# [Text passage]
Frederick A. Matthews v. United States of America, Small Business Administration, Their Agents, Employees, Successors in Office, Assistants and All Others Acting in Concert or Cooperation With Them or at Their Discretion, Robert C. Miller

28 F.3d 1216

NOTICE: Seventh Circuit Rule 53(b)(2) states unpublished orders shall not be cited or used as precedent except to support a claim of res judicata, collateral estoppel or law of the case in any federal court within the circuit.
Frederick A. MATTHEWS, Plaintiff/Appellant,
v.
UNITED STATES of America, SMALL BUSINESS ADMINISTRATION,
their agents, employees, successors in office, assistants
and all others acting in concert or cooperation with them or
at their discretion, Robert C. Miller, et al., Defendants/Appellees.

No. 92-3974.

United States Court of Appeals, Seventh Circuit.

Submitted June 22, 1994.*
Decided July 7, 1994.

1

Before RIPPLE and MANION, Circuit Judges, and ROBERT A. GRANT, District Judge.**

ORDER

2

Frederick A. Matthews brought suit pursuant to 42 U.S.C. Sec. 1983 and the Federal Tort Claims Act (FTCA), 28 U.S.C. Sec. 2671 et seq., alleging that the defendants unlawfully discriminated against him because of his race, denied him a pre-termination hearing, and conspired to terminate and entrap him. The district court dismissed Matthews' claims and he appeals. We affirm.

(Collected data entries)
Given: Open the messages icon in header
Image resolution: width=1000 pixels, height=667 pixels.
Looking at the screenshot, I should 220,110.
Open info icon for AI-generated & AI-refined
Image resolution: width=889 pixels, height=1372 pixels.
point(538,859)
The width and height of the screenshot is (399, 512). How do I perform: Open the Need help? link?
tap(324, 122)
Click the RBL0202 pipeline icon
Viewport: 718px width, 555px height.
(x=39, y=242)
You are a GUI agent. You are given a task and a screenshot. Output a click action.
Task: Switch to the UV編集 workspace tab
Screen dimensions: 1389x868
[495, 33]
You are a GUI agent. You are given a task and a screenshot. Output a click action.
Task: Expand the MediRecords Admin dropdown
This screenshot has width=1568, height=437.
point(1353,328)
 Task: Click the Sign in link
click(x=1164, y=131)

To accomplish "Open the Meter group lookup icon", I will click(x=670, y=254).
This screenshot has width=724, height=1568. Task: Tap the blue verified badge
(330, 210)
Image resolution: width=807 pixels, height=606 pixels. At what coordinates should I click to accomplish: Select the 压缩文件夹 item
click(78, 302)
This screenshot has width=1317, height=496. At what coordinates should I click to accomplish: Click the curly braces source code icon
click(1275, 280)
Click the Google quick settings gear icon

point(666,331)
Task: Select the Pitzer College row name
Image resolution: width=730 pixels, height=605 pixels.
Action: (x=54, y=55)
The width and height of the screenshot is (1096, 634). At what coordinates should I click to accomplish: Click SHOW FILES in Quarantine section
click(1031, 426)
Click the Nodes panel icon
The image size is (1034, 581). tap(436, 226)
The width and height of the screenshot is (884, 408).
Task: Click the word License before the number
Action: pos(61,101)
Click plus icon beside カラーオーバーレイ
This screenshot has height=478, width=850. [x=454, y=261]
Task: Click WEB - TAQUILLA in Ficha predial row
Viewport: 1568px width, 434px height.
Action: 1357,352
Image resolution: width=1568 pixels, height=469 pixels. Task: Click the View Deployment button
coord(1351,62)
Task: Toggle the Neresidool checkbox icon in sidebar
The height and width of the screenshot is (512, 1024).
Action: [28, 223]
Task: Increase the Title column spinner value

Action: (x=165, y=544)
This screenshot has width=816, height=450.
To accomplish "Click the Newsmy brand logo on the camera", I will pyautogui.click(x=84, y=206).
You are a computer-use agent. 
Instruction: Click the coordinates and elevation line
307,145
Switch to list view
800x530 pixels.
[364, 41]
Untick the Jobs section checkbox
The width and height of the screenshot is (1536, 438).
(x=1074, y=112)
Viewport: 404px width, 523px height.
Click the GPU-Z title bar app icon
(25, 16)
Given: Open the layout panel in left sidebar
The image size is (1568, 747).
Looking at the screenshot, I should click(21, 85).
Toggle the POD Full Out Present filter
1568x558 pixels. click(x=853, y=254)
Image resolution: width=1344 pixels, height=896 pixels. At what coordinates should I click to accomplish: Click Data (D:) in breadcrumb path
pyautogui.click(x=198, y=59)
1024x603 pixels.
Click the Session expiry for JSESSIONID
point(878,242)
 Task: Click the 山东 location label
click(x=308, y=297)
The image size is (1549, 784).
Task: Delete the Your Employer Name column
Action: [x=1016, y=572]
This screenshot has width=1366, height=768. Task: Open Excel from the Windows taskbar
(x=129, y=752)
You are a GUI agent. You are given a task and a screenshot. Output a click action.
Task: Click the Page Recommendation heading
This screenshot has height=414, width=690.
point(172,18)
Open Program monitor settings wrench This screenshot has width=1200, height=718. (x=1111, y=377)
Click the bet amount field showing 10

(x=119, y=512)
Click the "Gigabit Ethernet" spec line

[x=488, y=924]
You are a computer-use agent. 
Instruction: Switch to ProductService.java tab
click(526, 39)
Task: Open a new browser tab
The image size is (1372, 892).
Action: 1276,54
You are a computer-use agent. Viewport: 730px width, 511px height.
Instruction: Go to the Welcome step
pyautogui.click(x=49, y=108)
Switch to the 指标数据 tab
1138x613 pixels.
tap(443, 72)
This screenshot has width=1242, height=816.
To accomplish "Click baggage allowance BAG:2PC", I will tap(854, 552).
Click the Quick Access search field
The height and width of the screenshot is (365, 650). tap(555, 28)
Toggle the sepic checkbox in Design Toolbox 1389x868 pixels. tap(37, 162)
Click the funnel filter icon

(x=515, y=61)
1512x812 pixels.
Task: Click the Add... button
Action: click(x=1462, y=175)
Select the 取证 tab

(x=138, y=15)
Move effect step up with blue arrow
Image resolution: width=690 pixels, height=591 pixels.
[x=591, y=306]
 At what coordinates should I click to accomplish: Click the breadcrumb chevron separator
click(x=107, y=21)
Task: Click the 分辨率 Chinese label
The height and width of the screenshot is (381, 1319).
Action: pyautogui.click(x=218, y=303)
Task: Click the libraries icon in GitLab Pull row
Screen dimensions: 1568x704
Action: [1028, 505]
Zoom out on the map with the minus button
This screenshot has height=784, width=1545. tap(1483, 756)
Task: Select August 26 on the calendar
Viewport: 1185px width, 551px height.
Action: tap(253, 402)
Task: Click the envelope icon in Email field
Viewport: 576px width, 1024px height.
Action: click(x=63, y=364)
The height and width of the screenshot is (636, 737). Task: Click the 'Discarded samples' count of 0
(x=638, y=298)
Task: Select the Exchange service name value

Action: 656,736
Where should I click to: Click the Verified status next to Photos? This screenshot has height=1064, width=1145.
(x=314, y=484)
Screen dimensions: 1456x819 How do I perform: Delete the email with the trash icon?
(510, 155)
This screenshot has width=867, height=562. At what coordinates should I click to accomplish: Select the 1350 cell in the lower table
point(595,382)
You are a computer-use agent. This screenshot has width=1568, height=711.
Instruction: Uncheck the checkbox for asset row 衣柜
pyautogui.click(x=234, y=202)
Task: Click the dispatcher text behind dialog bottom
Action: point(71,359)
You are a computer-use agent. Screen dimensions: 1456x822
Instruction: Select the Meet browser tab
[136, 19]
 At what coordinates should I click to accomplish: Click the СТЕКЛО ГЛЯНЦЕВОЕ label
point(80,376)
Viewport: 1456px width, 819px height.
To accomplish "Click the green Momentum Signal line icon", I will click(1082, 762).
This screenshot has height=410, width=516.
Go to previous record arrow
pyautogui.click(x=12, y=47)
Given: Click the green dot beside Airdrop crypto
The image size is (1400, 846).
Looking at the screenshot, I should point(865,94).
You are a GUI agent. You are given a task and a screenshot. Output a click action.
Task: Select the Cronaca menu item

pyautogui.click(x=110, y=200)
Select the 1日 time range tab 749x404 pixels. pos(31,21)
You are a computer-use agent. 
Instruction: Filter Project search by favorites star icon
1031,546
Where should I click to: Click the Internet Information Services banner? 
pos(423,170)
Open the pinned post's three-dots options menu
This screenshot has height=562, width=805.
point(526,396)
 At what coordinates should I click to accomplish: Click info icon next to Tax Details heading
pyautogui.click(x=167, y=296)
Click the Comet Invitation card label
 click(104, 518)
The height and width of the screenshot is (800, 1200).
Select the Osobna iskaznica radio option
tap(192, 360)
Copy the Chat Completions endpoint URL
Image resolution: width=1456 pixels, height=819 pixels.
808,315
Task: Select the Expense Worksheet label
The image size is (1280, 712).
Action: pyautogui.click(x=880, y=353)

# [Prompt 1]
In the court order, on what date was the case decided?
# [Prompt 2]
Echo the court order between "United States Court" and "appeals. We affirm.", inclusive.

# [Finished answer 1]
July 7, 1994.

# [Finished answer 2]
United States Court of Appeals, Seventh Circuit.

Submitted June 22, 1994.*
Decided July 7, 1994.

1

Before RIPPLE and MANION, Circuit Judges, and ROBERT A. GRANT, District Judge.**

ORDER

2

Frederick A. Matthews brought suit pursuant to 42 U.S.C. Sec. 1983 and the Federal Tort Claims Act (FTCA), 28 U.S.C. Sec. 2671 et seq., alleging that the defendants unlawfully discriminated against him because of his race, denied him a pre-termination hearing, and conspired to terminate and entrap him. The district court dismissed Matthews' claims and he appeals. We affirm.